Dans la ville de Bukavu et ses environs, comme dans beaucoup de foyers du Sud-Kivu, la question du partage des mots de passe entre conjoints est devenue un véritable champ de tension. Smartphones, réseaux sociaux, applications bancaires… ces outils, devenus indispensables, sont aussi devenus des symboles de pouvoir et de contrôle dans le couple. Pour certains, demander le mot de passe du téléphone de son conjoint est un acte normal, un gage de confiance ; pour d’autres, c’est une intrusion inacceptable dans l’intimité.
Les témoignages des couples sont contrastés. Une jeune épouse confie : « Mon mari me demande souvent mes codes d’accès. Je lui ai dit que je ne pouvais pas tout partager, et depuis, nos disputes sont plus fréquentes. Il me dit que je n’ai rien à cacher, mais je ressens une pression constante. » De son côté, un mari de la commune de Kadutu explique : « Si je n’ai pas accès, je commence à me poser des questions.

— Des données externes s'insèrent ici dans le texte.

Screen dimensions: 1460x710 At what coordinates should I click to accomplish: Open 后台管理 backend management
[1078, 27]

Avec toutes les histoires d’infidélité que l’on entend autour de nous, on finit par se méfier même sans raison. »
Les pasteurs locaux rencontrés soulignent que ce problème prend souvent racine dans le manque de communication plutôt que dans la technologie elle-même. « Dans nos églises, nous insistons sur la confiance et le respect de l’intimité de chacun », affirme un pasteur de Bukavu. « Mais certains couples pensent que partager tous les mots de passe est un signe d’amour, alors qu’en réalité, c’est parfois une façon de contrôler l’autre. »

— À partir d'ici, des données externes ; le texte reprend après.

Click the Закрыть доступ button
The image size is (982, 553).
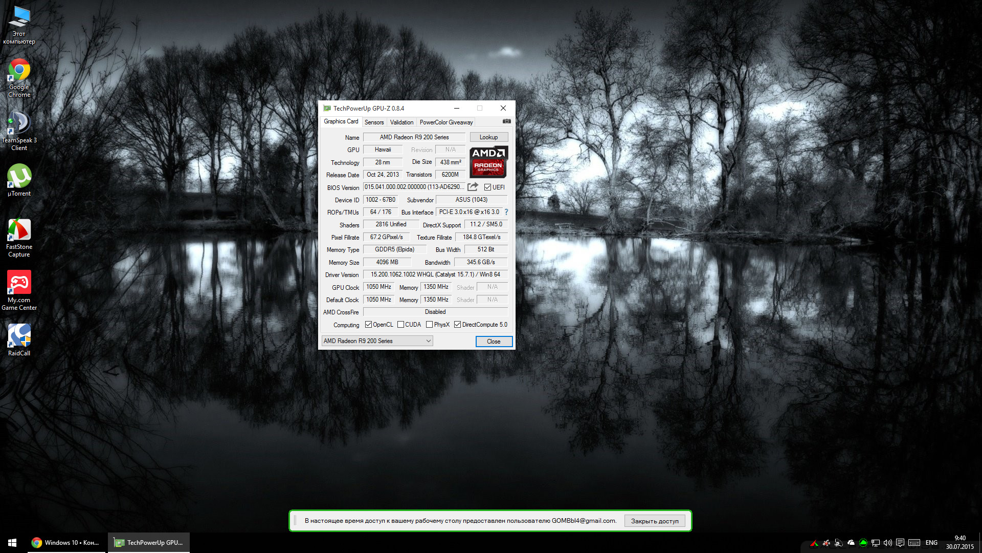pos(654,521)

Du côté des juristes, la situation est tout aussi claire : il n’existe aucune obligation légale de partager ses mots de passe dans le mariage. « Si un conjoint accède aux messages ou aux comptes de l’autre sans consentement, cela peut constituer une violation de la vie privée », avertit un avocat spécialisé dans le droit familial à Bukavu. Pour lui, la technologie ne doit pas devenir un outil d’espionnage mais rester un moyen de communication.
Pour les conseillers conjugaux, la clé reste le dialogue. « Dans les couples que nous suivons, ceux qui partagent leurs codes d’accès de façon imposée finissent souvent par développer des frustrations, de la méfiance et parfois même des disputes violentes », explique une conseillère. Elle note que la pression sociale et la crainte du jugement des voisins ou de la famille élargie exacerbent ce phénomène au Sud-Kivu.
Certains jeunes mariés, en revanche, vivent cette question différemment. « Nous échangeons nos mots de passe dès le début », dit une fiancée de la commune d’Ibanda. « Cela renforce la complicité. Mais je sais que dans d’autres familles, cette pratique est mal vue et peut provoquer des conflits sérieux. » Cependant, même parmi ces couples, des tensions apparaissent lorsque l’un se sent surveillé ou jugé.
La réalité culturelle du Sud-Kivu complique encore plus la question. Dans certaines familles, la femme est attendue pour obéir et se montrer transparente sur tout, tandis que l’homme est vu comme celui qui doit protéger et contrôler la famille. « Ces normes traditionnelles ajoutent de la pression et transforment un simple mot de passe en symbole de pouvoir », explique un sociologue local.
Au quotidien, les disputes liées aux mots de passe peuvent sembler anodines, mais elles révèlent souvent des problèmes plus profonds : la peur de l’infidélité, la jalousie, le manque de communication et parfois des blessures passées. Une psychologue rencontrée à Bukavu note : « Ceux qui refusent de partager leurs codes ne sont pas nécessairement coupables ; ils défendent simplement un espace privé indispensable à leur équilibre émotionnel. »
Certaines familles ont trouvé des compromis. Un couple de Bukavu témoigne : « Nous connaissons mutuellement nos mots de passe, mais nous nous sommes promis de ne jamais les utiliser sans raison. Cela a réduit les tensions et renforcé la confiance. » D’autres couples n’ont pas cette chance et continuent de se disputer régulièrement, alimentant rumeurs et méfiance au sein de leur entourage.
Au final, au Sud-Kivu comme ailleurs, il n’existe pas de règle unique. Le partage des mots de passe dans le couple reste un dilemme qui mêle culture, confiance, technologie et intimité. Les experts s’accordent : imposer la transparence numérique ne résout rien si le dialogue et le respect mutuel ne sont pas au cœur de la relation. Dans ce contexte, le vrai “court-circuit” ne se produit pas entre les appareils électroniques mais entre les cœurs et les esprits des couples qui cherchent à conjuguer amour et confiance à l’ère du numérique.
Comme on peut bien le constater, partager ses mots de passe n’est ni obligatoire ni interdit. C’est un choix de confiance, pas un test d’amour. L’important, c’est le dialogue, le respect de l’intimité et la communication. Trop de contrôle tue la confiance, trop de secret crée la méfiance. Chaque couple doit trouver son équilibre.